Mexico Purchases US Oil and Gas As Domestic Energy Demand Soars

LONG before ratification of the North American Free Trade Agreement (NAFTA), United States energy producers were finding a fertile market in Mexico.

Surging population growth, coupled with expanding industrialization, have increased Mexico's energy appetite by nearly 300 percent over the past 20 years. To meet the demand, Mexico has been importing increasing amounts of natural gas and liquid petroleum products from US oil and gas producers.

Formerly a major exporter of crude oil and other petroleum products to the US, Mexican oil production and refining capacity have not kept pace with demand. In the latter half of the 1980s, drilling activity by Pemex, the state-owned petroleum agency, began to slow down. Crude oil production leveled off, and demand for liquid petroleum gas (primarily propane and butane), gasoline, aviation fuel, and other products soared.
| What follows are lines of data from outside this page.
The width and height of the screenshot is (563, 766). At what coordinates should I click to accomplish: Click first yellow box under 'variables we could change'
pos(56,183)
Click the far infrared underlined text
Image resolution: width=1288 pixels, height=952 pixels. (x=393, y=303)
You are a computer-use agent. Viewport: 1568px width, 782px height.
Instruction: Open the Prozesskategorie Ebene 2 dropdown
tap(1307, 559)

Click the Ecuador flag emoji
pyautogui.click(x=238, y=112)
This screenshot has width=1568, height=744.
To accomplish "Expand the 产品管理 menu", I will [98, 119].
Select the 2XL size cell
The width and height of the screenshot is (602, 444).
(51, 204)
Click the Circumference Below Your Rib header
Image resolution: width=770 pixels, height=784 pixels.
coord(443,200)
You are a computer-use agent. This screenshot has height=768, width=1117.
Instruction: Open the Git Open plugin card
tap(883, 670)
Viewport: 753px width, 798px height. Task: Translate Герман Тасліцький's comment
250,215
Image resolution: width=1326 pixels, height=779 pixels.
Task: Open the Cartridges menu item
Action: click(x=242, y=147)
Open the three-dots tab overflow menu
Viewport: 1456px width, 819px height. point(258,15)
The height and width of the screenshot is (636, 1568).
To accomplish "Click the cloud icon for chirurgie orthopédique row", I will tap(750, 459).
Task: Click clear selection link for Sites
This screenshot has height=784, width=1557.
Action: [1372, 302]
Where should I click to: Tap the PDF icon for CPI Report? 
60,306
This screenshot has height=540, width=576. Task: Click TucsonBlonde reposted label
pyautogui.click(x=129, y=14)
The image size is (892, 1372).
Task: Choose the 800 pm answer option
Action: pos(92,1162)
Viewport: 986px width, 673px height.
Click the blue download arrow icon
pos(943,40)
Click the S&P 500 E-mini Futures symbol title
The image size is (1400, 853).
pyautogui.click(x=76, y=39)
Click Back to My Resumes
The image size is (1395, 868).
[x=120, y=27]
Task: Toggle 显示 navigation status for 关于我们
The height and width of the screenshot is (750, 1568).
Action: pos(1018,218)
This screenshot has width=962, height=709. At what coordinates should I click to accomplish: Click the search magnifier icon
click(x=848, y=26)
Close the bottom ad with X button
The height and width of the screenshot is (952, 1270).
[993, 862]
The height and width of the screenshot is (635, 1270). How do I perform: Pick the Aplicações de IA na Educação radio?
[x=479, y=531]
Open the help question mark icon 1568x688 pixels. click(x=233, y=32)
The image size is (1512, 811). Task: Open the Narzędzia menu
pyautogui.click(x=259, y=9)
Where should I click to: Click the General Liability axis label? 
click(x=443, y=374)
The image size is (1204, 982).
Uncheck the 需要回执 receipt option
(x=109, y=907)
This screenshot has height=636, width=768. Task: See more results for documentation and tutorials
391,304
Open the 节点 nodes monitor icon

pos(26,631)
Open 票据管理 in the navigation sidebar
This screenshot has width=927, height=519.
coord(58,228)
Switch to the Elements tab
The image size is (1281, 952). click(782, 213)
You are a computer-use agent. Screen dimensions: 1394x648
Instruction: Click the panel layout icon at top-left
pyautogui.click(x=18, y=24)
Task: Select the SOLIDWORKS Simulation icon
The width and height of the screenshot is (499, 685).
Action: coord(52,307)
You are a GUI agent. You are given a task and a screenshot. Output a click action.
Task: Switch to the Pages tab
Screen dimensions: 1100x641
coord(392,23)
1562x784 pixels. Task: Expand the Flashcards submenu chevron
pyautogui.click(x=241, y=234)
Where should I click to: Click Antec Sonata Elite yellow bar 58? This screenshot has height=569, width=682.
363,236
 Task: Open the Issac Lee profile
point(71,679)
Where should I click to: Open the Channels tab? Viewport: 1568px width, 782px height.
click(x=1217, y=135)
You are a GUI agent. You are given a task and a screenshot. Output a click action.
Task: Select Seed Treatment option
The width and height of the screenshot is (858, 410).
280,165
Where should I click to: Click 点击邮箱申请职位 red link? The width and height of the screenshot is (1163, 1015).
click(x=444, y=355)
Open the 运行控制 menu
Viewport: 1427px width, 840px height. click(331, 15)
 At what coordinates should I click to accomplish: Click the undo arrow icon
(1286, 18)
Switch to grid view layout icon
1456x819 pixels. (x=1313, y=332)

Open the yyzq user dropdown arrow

``They haven't made a capital commitment to refineries,'' says one US Department of Energy official. ``And even after they make a commitment, it will take years for that capacity to come on line. Until that time, we will be the supplier of choice for gasoline, aviation fuel, and other refined products.''

In northern Mexico, growth is being fueled by natural gas mainly from Texas fields. In 1988, Mexico bought 2.3 billion cubic feet (BCF) of natural gas from the US. By 1991, that figure jumped to 91 BCF. While government officials maintain that gas exports to Mexico will decline this year because of a slowdown in the Mexican economy, they expect sales of American gas to reach 300 BCF by the year 2000.

To meet the demand, San Antonio-based Valero Energy completed a pipeline last year that can carry 400 million cubic feet of gas a day from a terminal in McAllen, Texas, to the Pemex refinery just across the border in Reynosa.

MUCH of the demand for natural gas comes from the need for electrical power. Since 1972, electricity consumption in Mexico has more than tripled. Over the next decade, demand is expected to double. Mexico is now planning to add 6,000 megawatts of capacity -

half to be generated by natural gas.

Concerns about air quality and increasing industrial and domestic consumption of liquid petroleum gas (LPG) have forced Mexico to increase its imports.

In 1991, the Mexican government mandated that Mexico City and other large cities with air quality problems convert up to 300,000 commercial vehicles to LPG, a move that will increase LPG consumption dramatically. Since 1987, exports of American LPG to Mexico have grown more than 40 percent. Last year, the US exported 8.02 million barrels of LPG to Mexico.

Pemex has also begun buying gasoline on the spot market. US energy officials estimate that Mexico imported about 100,000 barrels of petroleum products a day last year, two-thirds of which was gasoline.

To feed the demand, Diamond Shamrock Inc., another San Antonio-based company, recently completed a pipeline from its South Texas refinery to a terminal in Laredo, Texas, from which it has been selling gasoline to Pemex.

NAFTA will stimulate other parts of the US energy industry. Oil-field equipment suppliers predict sales of nearly $350 million to Mexico next year.

Drilling contractors also expect to enter the market. NAFTA, however, does not remove Mexico's constitutional prohibition on foreign ownership of oil reserves. So US companies will have trouble joining Mexican oil exploration and production.

Over the short term, oil analysts expect the export surge to continue. But Mexico has nearly 30 billion barrels of proven oil reserves and 75 trillion cubic feet of natural gas.

As more of its oil fields are developed, the pipelines that were built by US companies to carry US products to Mexico may begin shipping products in the other direction.